The evangelical page of the Beatitudes is not only the description of a way of being to be happy in living, but the recognition that in the world the announcement of the Beatitudes is the flesh of human history. Already living with us are the pure of heart, the merciful, those who cry for the terrible hardships of life, for the premature loss of loved ones.
Even the undeniable hardships of married life sustained with strength and perseverance already reveal a range of humanism constantly in bud waiting to blossom for the song of the beatitudes. One of the ingredients to be able to sing the bliss is prayer.
The pain of children constitutes the rock on which our anger breaks in the face of evil in the world in which children are innocent victims. The irruption of Jesus into the life of humanity has upset all human logic and where Jesus met his ignominious death, the light of hope has dawned. If the tenderness of God in the heart of Jesus triumphed over human selfishness, then we have the right to look at the future illuminated by hope. It is a hope that is shaped along the tortuous paths of life. The gym, where this divine plasma is generated, a gift from the God of life, is the family. Pope Francis said that «the family has always been the closest “hospital”. It is the mother, the father, the brothers, the sisters, the grandmothers who guarantee care and help to heal." Jesus became one of us to know the weight of suffering and to give credence to his word of consolation; in fact: «No word can be credible if we do not know how to inhabit the places of suffering».
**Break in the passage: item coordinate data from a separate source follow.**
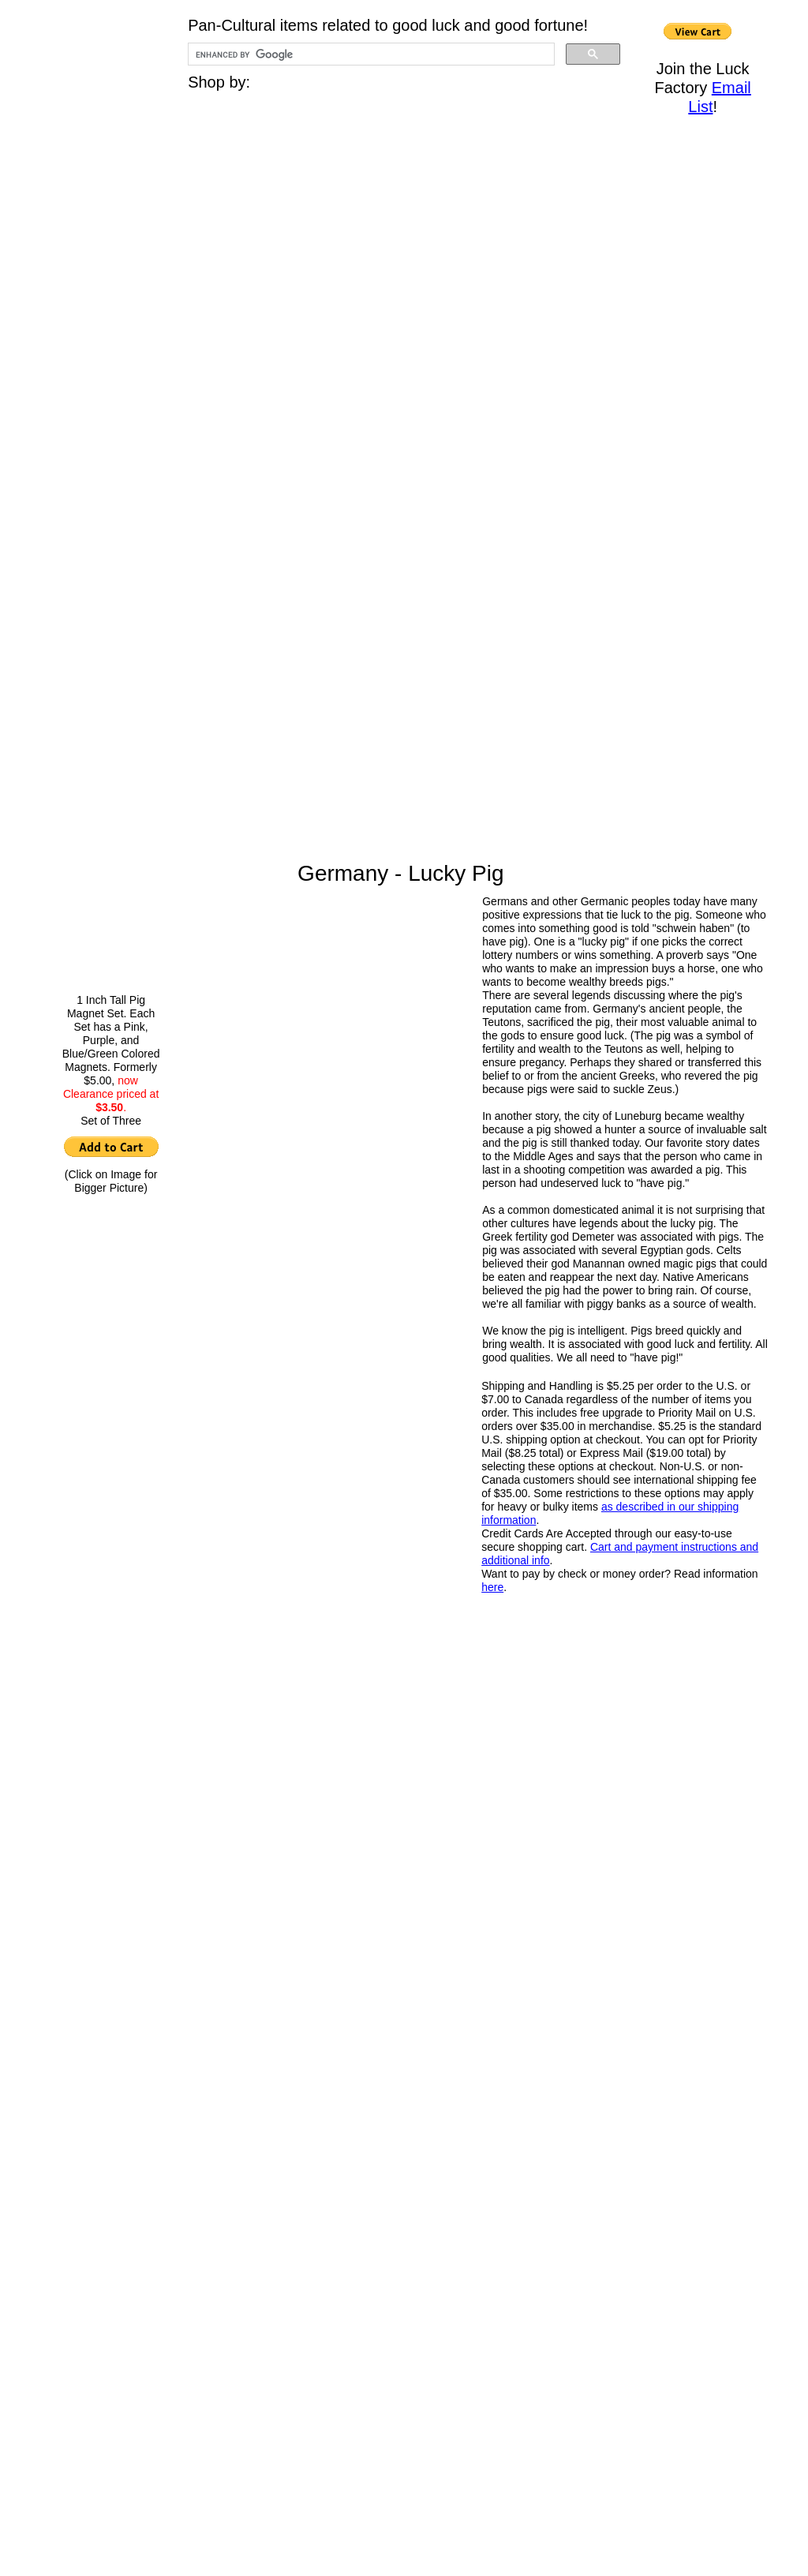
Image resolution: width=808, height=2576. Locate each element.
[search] (370, 54)
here (492, 1587)
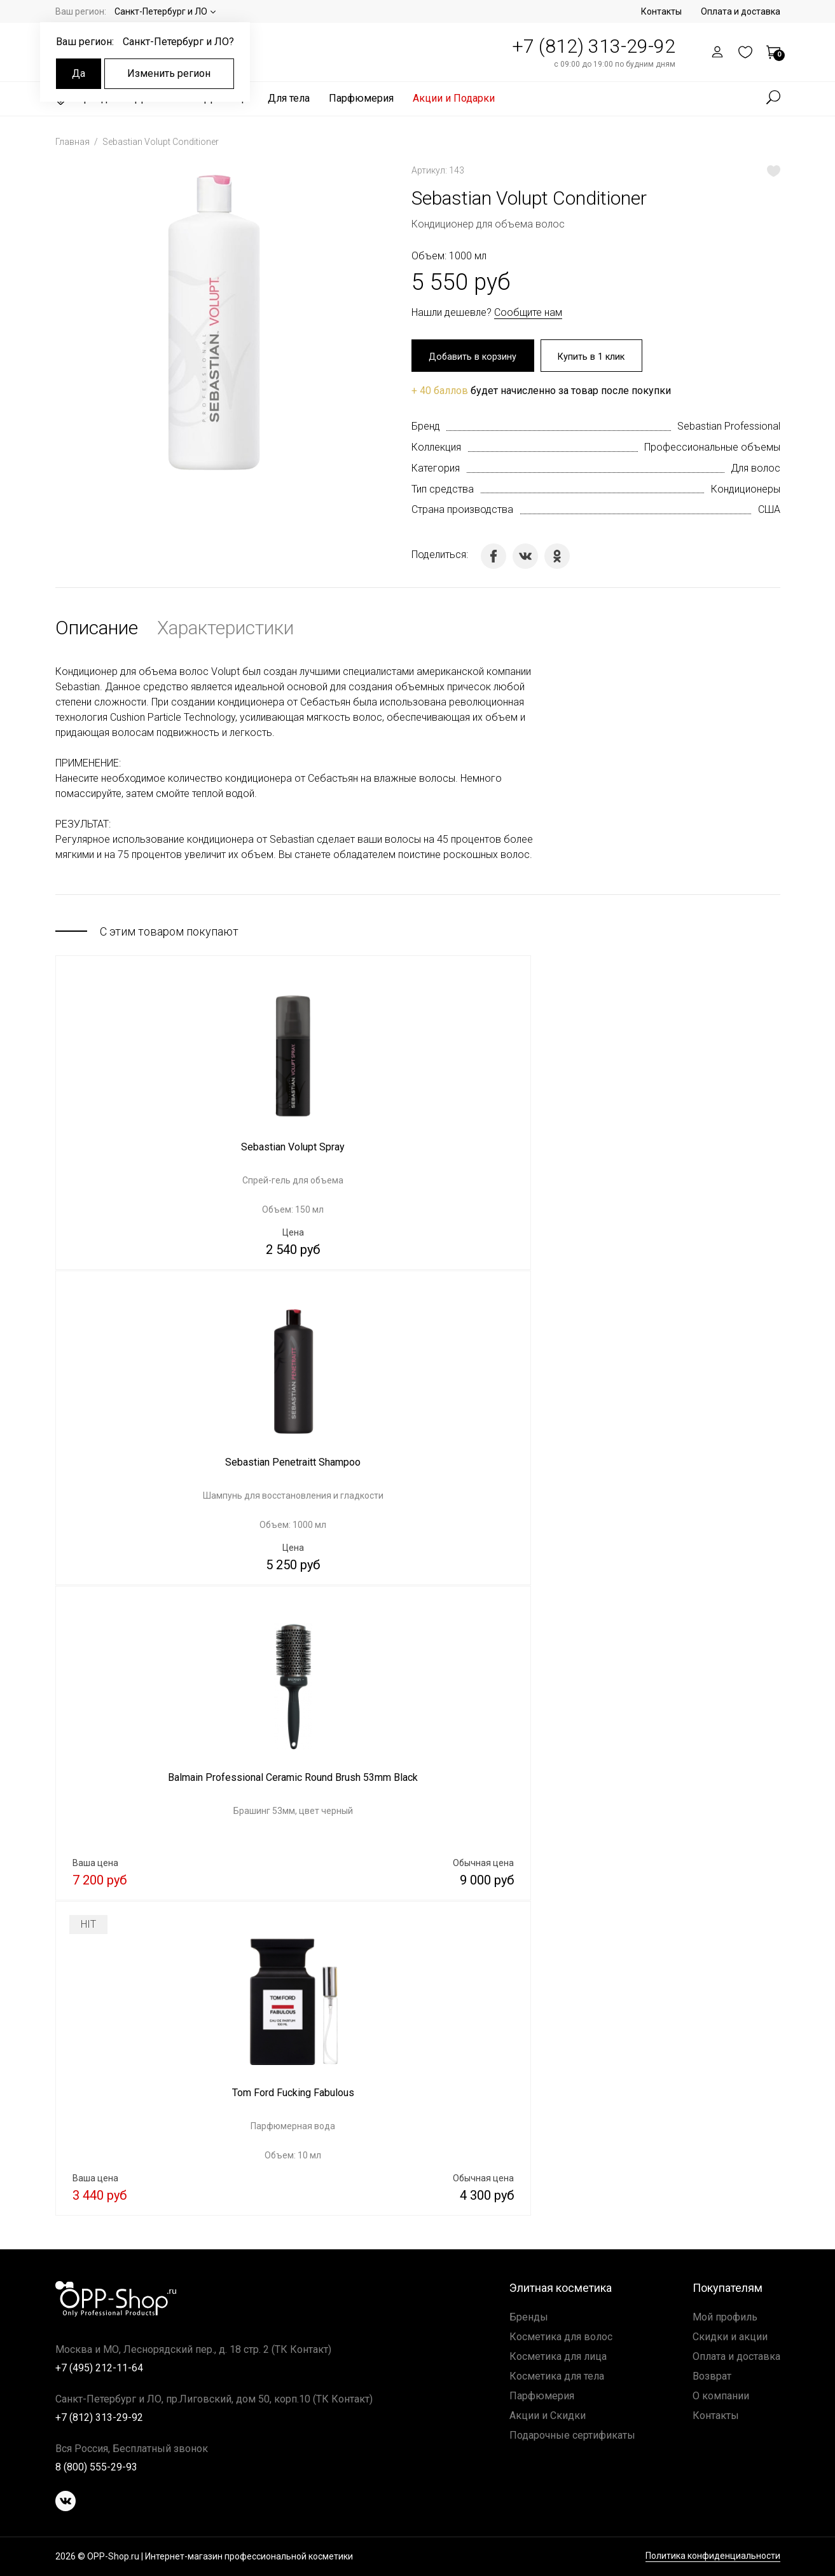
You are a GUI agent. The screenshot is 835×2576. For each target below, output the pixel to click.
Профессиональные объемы (712, 449)
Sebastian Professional (728, 428)
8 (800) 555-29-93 (96, 2467)
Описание (96, 630)
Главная (73, 142)
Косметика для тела (556, 2376)
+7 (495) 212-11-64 (99, 2368)
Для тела (289, 98)
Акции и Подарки (454, 98)
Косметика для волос (560, 2337)
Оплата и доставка (740, 11)
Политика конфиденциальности (712, 2556)
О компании (721, 2396)
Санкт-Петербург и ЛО (160, 11)
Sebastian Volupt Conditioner (160, 142)
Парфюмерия (361, 98)
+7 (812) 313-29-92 (593, 46)
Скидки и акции (730, 2337)
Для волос (755, 470)
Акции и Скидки (547, 2415)
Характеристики (225, 630)
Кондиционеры (745, 491)
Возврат (712, 2376)
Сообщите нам (528, 312)
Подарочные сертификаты (572, 2435)
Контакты (661, 11)
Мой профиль (725, 2317)
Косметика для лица (558, 2356)
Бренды (528, 2317)
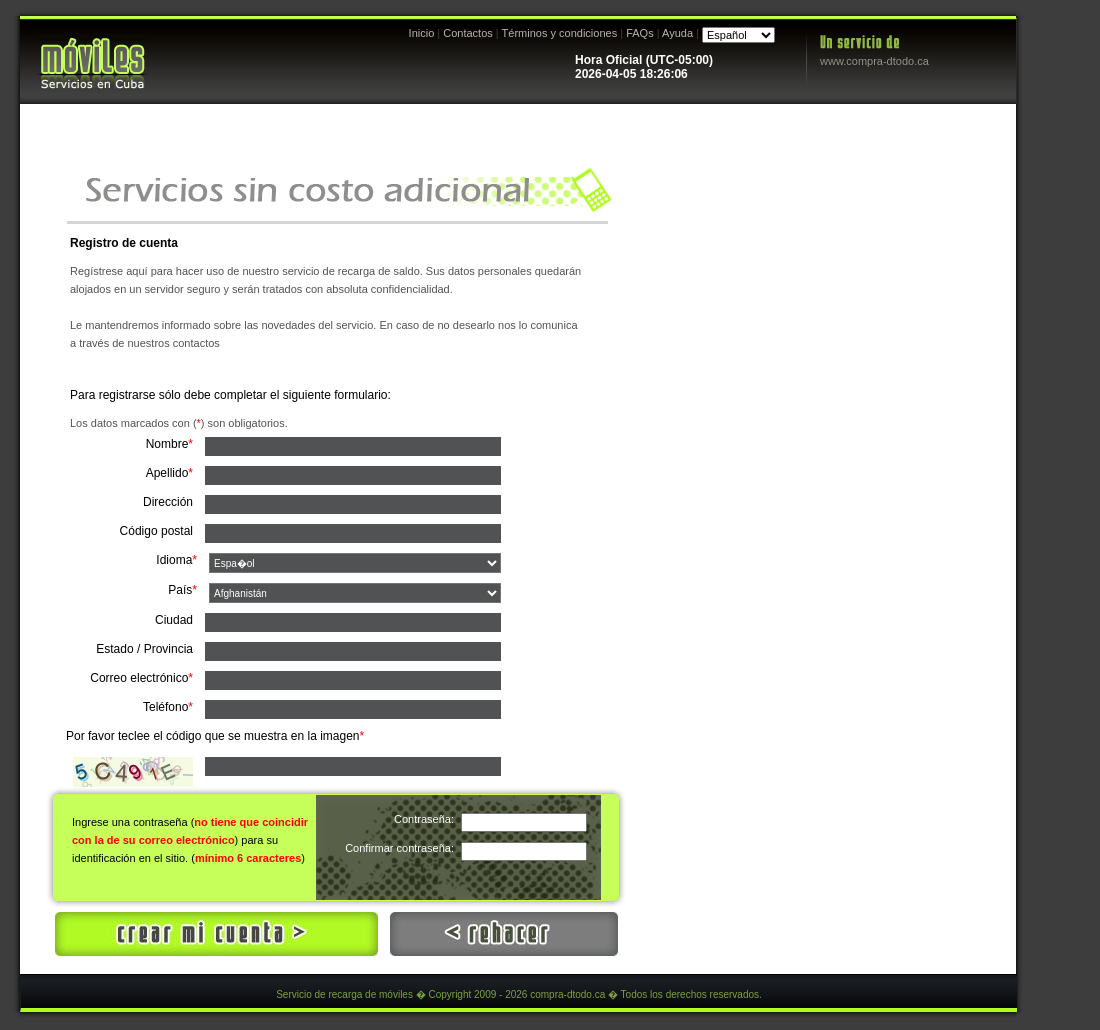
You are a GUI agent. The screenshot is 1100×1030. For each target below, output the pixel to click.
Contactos (468, 33)
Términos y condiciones (560, 33)
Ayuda (677, 33)
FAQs (640, 33)
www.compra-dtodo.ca (874, 61)
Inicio (422, 33)
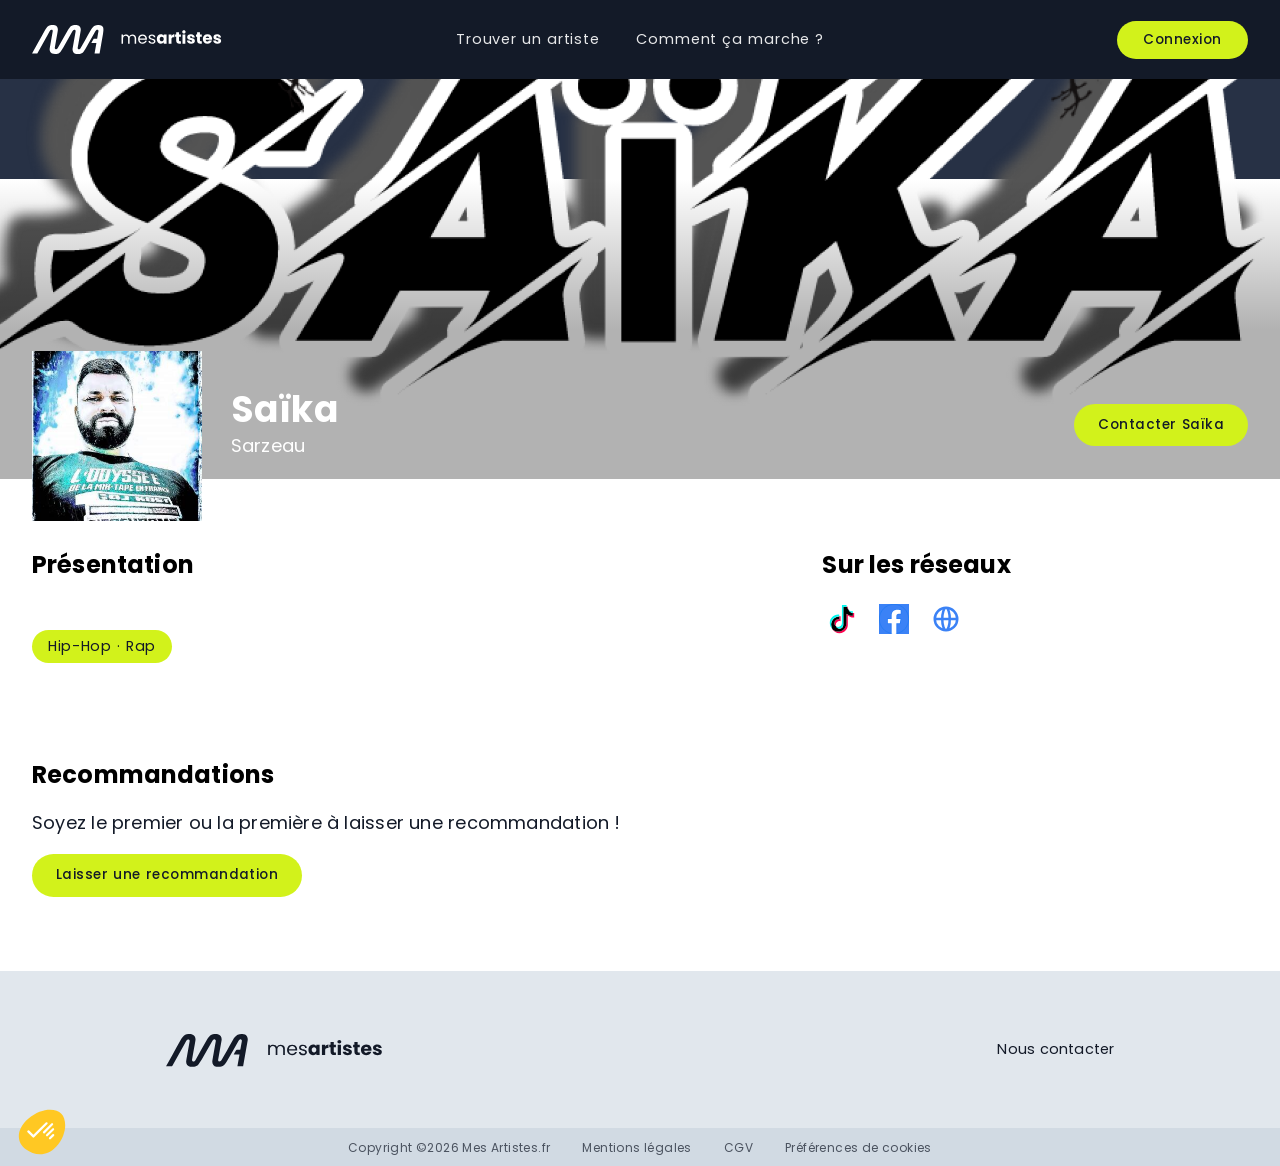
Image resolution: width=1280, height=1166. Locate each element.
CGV (738, 1147)
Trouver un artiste (528, 39)
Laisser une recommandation (167, 874)
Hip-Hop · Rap (102, 646)
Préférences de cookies (858, 1147)
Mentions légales (636, 1147)
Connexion (1182, 39)
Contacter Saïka (1161, 424)
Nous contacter (1055, 1049)
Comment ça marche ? (730, 39)
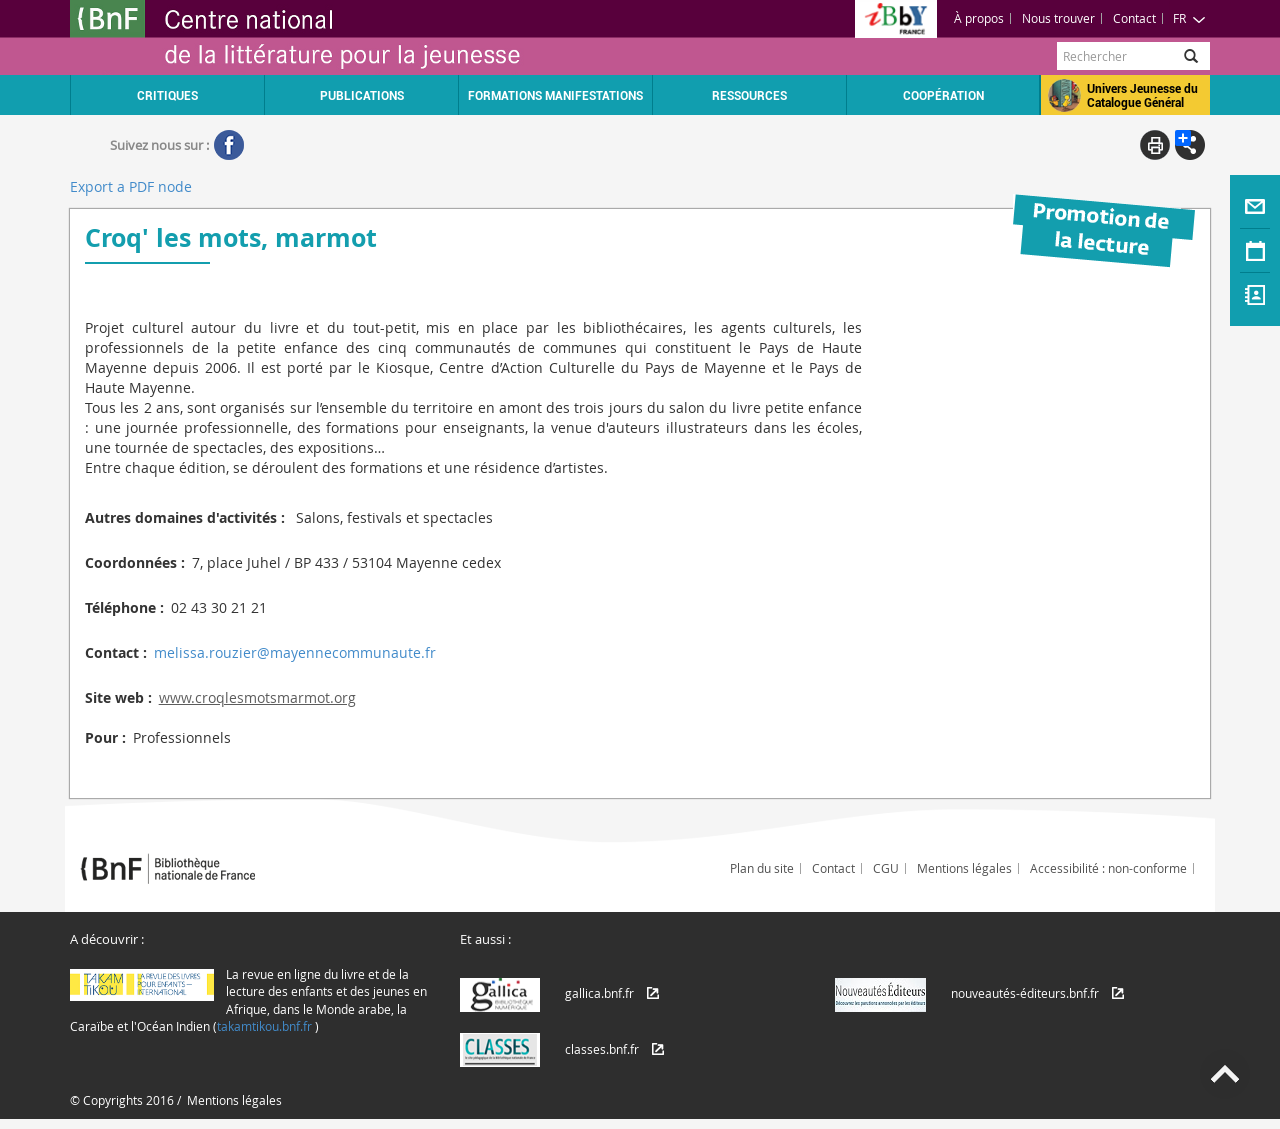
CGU (886, 868)
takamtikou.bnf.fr (264, 1026)
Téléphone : (124, 607)
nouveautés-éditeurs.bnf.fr (1025, 993)
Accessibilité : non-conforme (1108, 868)
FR (1189, 18)
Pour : (105, 737)
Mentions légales (964, 868)
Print (1155, 145)
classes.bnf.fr (602, 1049)
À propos (979, 18)
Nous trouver (1058, 18)
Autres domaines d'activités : (185, 517)
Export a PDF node (131, 186)
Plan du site (762, 868)
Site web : (118, 697)
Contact (1134, 18)
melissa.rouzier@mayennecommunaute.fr (295, 652)
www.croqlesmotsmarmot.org (257, 697)
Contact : (116, 652)
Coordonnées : (135, 562)
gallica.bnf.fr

Faith not only inspires the artist's imagination, but works and shapes his very life. This consideration is evident in Michelangelo's artistic works and, in particular, in the three "Pietàs" that he sculpted. At the age of twenty-four he sculpted the "Pietà", the best known one, the "Pietà" par excellence that we admire in St. Peter's Basilica in Rome. It is a hymn to the love of a young mother who loses a child in a dramatic way. A hymn to faith and resignation. As the years pass, the drama of dying knocks on the artistic vein of the Florentine artist and death takes its face in the "Pietà". The sculptures of the three "Pietàs" have an almost private itinerary in the artist's life. At twenty-four he sculpted a sumptuous beauty, even in the drama of the death of the Son of God. The last two "pietas", that of the Museum of the Cathedral of Florence and that of the Castello Sforzesco in Milan, are the mirror of his state of mind as a facing death. “The unfinished”, in Florence, in the physiognomy of Nicodemus holding Christ, gives us his self-portrait, his face. The “Pietà” in Milan, usually referred to as the “Pietà Rondanini”, is Michelangelo's last work. The Master dedicated his last thoughts and even the last hours of his life to it.